Sales are soaring; margins are meagre
Dec 9th 2010 | HONG KONG | from PRINT EDITION
BUSINESS in China is about three things: volume, volume and volume. Or so many
analysts believe. So as the revenues of Chinese companies soar, rosy forecasts
abound. Goldman Sachs, an investment bank, predicts that the prices of the
shares of Chinese companies trading in Hong Kong will shoot up by 30% next
year. Nomura, another bank, says they will rise by more than 20%.
Besides heady revenue growth, China bulls cite two reasons for optimism.

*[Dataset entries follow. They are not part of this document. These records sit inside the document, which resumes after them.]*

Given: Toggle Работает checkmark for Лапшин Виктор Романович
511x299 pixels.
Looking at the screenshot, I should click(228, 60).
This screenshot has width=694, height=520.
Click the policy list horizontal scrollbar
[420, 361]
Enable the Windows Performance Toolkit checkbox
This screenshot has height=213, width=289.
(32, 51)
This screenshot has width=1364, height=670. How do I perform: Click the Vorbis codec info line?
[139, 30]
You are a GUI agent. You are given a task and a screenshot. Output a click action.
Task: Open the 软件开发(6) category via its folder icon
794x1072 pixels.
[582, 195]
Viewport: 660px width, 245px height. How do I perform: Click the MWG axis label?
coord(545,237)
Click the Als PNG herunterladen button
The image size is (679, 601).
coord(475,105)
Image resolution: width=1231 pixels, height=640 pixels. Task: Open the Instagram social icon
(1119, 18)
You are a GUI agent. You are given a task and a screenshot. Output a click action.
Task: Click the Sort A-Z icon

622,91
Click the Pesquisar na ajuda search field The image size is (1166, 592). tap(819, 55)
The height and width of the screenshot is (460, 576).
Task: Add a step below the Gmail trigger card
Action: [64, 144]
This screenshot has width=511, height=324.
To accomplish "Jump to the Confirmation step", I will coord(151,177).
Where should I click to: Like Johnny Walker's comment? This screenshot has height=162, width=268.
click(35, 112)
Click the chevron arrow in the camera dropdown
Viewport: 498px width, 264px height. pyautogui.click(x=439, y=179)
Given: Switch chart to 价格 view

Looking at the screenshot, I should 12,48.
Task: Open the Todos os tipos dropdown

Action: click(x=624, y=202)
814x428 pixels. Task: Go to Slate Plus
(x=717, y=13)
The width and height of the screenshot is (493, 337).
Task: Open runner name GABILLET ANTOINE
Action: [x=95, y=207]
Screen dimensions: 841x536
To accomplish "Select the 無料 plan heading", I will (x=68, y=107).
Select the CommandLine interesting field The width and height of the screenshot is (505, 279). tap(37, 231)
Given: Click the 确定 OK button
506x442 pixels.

Chinese firms are cheaper than they have been in the past and cheaper than
similar companies in other parts of the world. Also, Chinese shares did badly
this year. A catch-up is imminent, say the bulls.
Are they right? Another possibility is that Chinese stocks are cheap because
the market has spotted some serious underlying problems. Here s one: as
revenues soar, profit margins are falling (see chart). Sales rose by a
staggering 42% year-on-year in the first half of 2010. That was partly because
the first half of 2009 was dreadful, but sales will still rise by an impressive
23% in the second half of 2010, predicts Macquarie Securities, a broker. Yet
margins have been on a protracted slide that shows no sign of stabilising, says
Michael Kurtz, Macquarie s Asia strategist. Normally they rise by 1.5% in the
first half of the year because of seasonal factors, but that did not happen in
2010.
In some industries conditions are horrible. Exporters margins are often less
than 2%, if China s minister of commerce is to be believed. Firms in the
southern Chinese manufacturing belt are being painfully squeezed. A shoe
exporter who recently returned after a long absence found his old Taiwanese
suppliers had all left, having been crushed by rising costs. In their place
were tough locals who demanded the full price for their products regardless of
glitches. The shoe exporter has been threatened, and is thinking of hiring a
bodyguard. His tale is far from unique.
The Chinese government is phasing out subsidies to industry and relaxing
energy-price controls. Workers are demanding higher salaries. Environmental
standards, too, are being tightened. All these trends hurt profits, yet the
government is happy for them to continue. This is a self-inflicted
margin-reduction, Mr Kurtz says.
The government wants to allow ordinary people to enjoy more of the fruits of
growth. Happy citizens are less likely to riot or demand the right to vote, it
assumes. How far it will go remains to be seen, however. Will it allow the
(artificially low) interest rates that banks pay depositors to rise? That would
reduce the transfer of wealth from savers to well-connected corporations, which
enjoy cheap credit. Will it allow the yuan to appreciate, thus walloping
exporters but boosting consumers spending power? As usual in China, no one
knows.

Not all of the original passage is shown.